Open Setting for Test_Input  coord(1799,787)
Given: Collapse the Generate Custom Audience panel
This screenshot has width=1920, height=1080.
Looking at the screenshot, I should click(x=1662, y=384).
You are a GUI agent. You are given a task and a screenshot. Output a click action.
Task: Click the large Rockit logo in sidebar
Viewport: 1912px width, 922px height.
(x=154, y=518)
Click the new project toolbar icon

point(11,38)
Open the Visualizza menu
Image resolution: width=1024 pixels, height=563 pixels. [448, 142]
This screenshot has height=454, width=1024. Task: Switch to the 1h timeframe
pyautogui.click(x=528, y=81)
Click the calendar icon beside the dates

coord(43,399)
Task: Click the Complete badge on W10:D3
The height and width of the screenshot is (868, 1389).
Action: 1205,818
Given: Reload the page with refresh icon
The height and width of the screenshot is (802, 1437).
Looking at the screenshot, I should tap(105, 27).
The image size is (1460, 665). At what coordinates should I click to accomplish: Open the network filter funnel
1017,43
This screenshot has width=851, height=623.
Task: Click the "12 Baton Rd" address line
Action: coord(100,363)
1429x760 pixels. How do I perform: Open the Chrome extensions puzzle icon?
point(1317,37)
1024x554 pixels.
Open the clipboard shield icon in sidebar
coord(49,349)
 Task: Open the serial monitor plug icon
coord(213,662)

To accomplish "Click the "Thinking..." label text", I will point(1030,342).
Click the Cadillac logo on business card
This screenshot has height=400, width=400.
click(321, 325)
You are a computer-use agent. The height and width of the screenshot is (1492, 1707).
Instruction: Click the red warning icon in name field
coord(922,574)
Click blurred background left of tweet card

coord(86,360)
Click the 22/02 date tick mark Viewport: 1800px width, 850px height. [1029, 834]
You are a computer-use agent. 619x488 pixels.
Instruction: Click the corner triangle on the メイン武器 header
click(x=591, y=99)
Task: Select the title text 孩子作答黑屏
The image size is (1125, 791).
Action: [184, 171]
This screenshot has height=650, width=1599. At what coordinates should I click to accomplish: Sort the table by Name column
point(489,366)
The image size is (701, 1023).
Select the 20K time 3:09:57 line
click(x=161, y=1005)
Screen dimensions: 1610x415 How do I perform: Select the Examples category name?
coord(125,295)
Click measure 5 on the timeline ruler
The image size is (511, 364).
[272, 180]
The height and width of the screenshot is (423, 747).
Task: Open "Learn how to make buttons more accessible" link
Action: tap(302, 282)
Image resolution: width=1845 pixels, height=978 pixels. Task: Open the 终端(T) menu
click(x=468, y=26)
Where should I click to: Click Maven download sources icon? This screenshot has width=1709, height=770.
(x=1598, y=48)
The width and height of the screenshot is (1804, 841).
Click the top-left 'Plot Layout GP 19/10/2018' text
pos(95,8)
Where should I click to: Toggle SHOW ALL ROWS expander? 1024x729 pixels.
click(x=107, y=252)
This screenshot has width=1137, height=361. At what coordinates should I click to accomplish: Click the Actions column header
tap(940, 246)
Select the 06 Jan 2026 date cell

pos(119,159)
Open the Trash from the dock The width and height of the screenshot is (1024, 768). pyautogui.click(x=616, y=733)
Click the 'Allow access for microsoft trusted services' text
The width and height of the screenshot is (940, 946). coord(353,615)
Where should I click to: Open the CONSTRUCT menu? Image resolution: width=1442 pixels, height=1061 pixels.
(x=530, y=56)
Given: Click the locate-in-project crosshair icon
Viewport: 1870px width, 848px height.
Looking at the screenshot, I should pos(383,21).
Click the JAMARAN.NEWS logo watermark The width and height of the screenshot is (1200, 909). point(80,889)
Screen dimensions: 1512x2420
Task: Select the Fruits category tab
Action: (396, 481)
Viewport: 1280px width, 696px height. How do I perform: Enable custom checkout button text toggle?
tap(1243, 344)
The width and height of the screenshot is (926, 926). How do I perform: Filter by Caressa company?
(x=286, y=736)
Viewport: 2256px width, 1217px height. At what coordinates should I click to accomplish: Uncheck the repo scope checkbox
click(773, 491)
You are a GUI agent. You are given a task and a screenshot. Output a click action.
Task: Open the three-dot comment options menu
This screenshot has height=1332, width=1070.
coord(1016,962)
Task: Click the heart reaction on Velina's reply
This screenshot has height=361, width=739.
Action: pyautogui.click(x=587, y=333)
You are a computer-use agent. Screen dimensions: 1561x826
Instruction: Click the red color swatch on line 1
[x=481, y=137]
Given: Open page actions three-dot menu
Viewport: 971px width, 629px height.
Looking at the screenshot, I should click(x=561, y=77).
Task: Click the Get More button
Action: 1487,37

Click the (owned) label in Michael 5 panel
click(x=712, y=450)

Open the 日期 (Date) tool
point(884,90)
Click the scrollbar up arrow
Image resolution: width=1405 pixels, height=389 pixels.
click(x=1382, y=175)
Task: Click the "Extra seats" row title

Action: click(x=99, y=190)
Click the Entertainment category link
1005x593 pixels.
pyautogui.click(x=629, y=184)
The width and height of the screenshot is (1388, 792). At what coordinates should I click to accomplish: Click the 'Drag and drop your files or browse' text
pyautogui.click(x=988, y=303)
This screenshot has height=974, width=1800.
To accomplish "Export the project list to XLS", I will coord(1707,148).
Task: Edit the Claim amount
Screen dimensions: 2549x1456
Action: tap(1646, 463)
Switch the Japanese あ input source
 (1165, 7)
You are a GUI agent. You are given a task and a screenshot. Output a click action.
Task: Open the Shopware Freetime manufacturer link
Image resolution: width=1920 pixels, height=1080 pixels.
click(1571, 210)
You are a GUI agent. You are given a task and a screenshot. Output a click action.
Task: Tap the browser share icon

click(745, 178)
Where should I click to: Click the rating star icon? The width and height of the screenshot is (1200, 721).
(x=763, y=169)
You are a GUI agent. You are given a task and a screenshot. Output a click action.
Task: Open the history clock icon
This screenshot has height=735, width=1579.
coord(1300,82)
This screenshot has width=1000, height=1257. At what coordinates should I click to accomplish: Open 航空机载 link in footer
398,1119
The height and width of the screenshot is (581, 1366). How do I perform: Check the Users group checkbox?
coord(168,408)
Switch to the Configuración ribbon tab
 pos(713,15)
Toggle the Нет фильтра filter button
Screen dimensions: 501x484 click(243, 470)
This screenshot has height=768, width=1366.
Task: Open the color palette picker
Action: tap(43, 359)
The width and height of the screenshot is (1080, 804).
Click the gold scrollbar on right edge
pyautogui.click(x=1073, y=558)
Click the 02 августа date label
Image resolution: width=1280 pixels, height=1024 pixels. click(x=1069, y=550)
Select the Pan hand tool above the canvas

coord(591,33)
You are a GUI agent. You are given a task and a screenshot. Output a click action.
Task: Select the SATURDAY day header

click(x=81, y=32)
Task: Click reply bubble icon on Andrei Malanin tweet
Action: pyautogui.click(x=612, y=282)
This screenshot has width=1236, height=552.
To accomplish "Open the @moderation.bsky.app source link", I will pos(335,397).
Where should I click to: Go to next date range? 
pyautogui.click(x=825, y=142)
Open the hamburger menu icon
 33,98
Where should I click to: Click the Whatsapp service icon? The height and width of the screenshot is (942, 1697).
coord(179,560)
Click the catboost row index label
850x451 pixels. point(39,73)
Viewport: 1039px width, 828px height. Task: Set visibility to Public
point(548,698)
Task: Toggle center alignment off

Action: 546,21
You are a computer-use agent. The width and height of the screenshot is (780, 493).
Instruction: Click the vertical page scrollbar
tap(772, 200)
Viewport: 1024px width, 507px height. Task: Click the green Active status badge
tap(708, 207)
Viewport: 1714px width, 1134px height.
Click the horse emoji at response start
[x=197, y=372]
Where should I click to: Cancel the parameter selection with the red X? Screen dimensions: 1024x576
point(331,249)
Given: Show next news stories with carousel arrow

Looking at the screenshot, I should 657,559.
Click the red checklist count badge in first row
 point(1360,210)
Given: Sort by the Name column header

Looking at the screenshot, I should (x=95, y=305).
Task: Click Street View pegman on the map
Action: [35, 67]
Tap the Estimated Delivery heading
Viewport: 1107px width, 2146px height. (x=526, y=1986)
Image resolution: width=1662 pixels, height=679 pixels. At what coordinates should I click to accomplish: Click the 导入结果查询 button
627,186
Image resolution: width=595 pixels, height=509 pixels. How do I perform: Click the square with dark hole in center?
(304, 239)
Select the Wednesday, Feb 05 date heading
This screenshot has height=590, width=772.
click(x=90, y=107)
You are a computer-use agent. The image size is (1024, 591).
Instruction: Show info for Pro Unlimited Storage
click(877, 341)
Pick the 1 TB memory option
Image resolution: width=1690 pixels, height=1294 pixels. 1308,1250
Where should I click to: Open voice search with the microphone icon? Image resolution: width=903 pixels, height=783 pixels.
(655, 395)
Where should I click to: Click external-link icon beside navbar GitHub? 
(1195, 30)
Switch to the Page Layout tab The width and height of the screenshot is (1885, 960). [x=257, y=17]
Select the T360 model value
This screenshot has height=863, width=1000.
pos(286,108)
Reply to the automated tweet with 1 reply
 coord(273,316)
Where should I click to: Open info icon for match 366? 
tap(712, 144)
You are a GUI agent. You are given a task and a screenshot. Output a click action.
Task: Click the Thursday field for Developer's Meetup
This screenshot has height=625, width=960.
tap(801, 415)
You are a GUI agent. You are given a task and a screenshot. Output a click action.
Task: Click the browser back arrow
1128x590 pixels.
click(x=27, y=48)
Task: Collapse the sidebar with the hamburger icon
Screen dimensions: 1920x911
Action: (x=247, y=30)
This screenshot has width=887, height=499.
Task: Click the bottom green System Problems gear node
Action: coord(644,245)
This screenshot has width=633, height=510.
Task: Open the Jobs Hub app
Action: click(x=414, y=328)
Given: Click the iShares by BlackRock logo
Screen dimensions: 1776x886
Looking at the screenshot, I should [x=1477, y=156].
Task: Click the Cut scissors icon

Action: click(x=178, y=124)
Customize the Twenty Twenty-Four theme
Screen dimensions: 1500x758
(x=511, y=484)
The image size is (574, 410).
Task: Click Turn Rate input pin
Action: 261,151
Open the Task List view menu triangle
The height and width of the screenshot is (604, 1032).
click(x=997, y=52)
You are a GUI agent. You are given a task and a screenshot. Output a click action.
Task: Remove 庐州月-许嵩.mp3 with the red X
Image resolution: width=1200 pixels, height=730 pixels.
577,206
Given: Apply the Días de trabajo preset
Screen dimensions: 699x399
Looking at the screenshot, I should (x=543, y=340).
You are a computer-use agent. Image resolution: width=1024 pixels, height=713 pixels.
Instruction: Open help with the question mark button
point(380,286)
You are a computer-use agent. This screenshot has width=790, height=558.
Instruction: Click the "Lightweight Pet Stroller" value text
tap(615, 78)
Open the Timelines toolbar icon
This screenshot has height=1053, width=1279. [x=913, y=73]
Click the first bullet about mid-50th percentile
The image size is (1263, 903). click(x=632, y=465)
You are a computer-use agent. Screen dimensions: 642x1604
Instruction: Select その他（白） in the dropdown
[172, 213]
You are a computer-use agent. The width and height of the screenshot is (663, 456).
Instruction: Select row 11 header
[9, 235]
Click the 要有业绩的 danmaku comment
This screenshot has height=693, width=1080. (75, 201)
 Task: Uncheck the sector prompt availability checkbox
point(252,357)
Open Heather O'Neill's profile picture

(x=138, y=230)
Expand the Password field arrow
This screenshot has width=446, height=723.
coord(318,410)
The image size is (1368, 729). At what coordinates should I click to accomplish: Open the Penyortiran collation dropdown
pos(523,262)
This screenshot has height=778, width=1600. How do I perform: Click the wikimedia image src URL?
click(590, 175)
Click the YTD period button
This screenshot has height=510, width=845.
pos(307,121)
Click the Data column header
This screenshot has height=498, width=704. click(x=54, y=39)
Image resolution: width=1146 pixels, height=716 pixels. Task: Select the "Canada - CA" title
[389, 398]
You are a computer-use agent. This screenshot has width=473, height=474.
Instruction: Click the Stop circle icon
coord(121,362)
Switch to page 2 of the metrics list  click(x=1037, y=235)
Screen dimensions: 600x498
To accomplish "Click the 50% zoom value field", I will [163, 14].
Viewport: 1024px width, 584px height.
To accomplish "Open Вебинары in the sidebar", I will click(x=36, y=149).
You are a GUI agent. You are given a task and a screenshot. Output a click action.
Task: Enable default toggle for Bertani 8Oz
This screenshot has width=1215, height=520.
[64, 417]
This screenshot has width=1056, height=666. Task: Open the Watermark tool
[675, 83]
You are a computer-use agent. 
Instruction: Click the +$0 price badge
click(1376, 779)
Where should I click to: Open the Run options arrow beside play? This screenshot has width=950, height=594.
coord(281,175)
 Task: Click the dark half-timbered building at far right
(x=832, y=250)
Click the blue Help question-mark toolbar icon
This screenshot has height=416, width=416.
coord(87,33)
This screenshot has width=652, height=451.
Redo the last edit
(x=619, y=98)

- **Activity**
Would you please repeat exactly the lines above, starting at the line with "Image resolution: width=1200" and stopping at the line with "You are a computer-use agent. Image", both included?

- **Result of the exercise**
Image resolution: width=1200 pixels, height=730 pixels.
577,206
Given: Apply the Días de trabajo preset
Screen dimensions: 699x399
Looking at the screenshot, I should (x=543, y=340).
You are a computer-use agent. Image resolution: width=1024 pixels, height=713 pixels.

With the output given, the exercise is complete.